WHAT TO PRODUCE ▸ Copy the records from the start through the line containing "coord(300,95)", substituting "symbol" for every "icon" and changing nothing else.
** start of SUPPLIED INFORMATION **
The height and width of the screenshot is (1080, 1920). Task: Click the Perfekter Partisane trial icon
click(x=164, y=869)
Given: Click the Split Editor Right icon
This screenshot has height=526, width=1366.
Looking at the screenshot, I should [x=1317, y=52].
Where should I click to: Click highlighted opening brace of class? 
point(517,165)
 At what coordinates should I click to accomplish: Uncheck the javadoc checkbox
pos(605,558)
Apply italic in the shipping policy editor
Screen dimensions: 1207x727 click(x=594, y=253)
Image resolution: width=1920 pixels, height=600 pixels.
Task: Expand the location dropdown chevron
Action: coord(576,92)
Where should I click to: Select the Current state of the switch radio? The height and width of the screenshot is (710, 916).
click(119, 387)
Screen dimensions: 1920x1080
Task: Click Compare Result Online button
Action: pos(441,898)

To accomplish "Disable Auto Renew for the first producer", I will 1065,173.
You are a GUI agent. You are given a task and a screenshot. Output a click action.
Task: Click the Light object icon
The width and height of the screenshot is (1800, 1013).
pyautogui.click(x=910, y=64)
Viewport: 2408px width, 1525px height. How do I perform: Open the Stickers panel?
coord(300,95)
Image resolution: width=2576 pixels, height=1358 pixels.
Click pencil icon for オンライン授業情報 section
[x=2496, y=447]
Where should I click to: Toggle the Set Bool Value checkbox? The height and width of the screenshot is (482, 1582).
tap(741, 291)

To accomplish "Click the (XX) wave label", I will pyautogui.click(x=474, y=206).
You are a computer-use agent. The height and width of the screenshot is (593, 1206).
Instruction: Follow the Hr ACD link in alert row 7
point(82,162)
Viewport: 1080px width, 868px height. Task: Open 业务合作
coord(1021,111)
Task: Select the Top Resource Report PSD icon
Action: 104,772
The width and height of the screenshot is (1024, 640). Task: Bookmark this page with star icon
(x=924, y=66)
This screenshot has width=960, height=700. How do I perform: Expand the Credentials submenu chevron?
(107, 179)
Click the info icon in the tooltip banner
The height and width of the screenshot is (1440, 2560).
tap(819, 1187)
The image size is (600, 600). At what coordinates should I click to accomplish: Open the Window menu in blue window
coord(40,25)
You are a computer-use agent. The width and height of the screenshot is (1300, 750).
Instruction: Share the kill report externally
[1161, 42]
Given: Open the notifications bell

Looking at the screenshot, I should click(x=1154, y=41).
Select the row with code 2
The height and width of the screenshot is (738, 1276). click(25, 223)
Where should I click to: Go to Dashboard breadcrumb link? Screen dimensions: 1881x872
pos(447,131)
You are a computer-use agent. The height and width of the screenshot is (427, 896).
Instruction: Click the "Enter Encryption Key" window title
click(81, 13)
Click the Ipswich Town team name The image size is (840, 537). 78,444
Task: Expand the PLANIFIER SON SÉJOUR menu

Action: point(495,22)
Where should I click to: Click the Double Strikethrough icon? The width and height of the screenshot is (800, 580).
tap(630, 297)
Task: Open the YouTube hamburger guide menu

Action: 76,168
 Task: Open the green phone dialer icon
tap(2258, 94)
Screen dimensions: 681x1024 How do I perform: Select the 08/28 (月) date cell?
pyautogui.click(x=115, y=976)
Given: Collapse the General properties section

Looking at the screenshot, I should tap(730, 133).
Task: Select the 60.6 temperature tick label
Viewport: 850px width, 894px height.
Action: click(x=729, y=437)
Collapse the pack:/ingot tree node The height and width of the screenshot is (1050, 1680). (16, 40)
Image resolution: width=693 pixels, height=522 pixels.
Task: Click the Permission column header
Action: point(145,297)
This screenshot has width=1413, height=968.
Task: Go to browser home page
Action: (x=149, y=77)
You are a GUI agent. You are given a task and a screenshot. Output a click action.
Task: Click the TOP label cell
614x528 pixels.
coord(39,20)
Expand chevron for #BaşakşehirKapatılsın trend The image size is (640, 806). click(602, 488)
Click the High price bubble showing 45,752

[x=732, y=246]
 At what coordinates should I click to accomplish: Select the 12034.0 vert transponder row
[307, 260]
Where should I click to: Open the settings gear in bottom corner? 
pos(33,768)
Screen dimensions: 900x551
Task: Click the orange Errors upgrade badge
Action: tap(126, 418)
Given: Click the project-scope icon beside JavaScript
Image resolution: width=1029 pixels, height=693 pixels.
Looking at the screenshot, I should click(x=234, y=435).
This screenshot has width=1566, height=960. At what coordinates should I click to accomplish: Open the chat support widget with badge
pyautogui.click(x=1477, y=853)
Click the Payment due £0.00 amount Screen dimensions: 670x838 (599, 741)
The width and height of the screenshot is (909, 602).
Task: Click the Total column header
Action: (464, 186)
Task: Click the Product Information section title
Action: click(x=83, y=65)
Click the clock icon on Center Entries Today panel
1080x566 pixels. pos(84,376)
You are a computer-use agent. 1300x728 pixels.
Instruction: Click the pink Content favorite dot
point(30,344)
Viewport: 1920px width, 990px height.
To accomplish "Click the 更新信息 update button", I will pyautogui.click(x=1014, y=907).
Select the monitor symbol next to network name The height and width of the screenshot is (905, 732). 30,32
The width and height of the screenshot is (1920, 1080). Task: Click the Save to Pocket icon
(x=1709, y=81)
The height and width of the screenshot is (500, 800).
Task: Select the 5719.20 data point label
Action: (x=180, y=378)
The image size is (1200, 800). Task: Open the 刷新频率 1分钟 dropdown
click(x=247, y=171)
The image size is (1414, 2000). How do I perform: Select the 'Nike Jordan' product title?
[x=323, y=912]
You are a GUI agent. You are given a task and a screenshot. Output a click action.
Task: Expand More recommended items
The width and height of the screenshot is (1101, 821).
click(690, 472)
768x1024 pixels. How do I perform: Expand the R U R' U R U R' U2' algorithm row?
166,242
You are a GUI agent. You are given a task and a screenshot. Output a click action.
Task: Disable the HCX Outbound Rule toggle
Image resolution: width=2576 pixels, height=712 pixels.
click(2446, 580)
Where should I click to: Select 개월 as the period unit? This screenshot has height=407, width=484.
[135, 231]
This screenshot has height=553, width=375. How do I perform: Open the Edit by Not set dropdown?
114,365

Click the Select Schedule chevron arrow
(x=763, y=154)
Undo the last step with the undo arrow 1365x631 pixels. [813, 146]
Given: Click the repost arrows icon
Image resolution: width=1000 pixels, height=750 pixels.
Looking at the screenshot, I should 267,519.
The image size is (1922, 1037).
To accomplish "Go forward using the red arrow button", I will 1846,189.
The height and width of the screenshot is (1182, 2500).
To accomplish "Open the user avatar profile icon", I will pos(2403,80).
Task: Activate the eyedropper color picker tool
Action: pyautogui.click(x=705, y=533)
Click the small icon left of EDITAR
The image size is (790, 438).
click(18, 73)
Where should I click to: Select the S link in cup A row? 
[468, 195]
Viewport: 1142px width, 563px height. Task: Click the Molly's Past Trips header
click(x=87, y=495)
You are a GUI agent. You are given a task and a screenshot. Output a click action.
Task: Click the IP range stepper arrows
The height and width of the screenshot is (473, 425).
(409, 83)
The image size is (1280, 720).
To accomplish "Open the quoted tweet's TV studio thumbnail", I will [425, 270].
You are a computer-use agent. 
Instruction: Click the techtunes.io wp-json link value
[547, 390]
** end of SUPPLIED INFORMATION **
EXPECTED ANSWER ▸
The height and width of the screenshot is (1080, 1920). Task: Click the Perfekter Partisane trial symbol
click(x=164, y=869)
Given: Click the Split Editor Right symbol
This screenshot has height=526, width=1366.
Looking at the screenshot, I should [x=1317, y=52].
Where should I click to: Click highlighted opening brace of class? 
point(517,165)
 At what coordinates should I click to accomplish: Uncheck the javadoc checkbox
pos(605,558)
Apply italic in the shipping policy editor
Screen dimensions: 1207x727 click(x=594, y=253)
Image resolution: width=1920 pixels, height=600 pixels.
Task: Expand the location dropdown chevron
Action: coord(576,92)
Where should I click to: Select the Current state of the switch radio? The height and width of the screenshot is (710, 916).
click(119, 387)
Screen dimensions: 1920x1080
Task: Click Compare Result Online button
Action: pos(441,898)

To accomplish "Disable Auto Renew for the first producer", I will 1065,173.
You are a GUI agent. You are given a task and a screenshot. Output a click action.
Task: Click the Light object symbol
The width and height of the screenshot is (1800, 1013).
pyautogui.click(x=910, y=64)
Viewport: 2408px width, 1525px height. How do I perform: Open the Stickers panel?
coord(300,95)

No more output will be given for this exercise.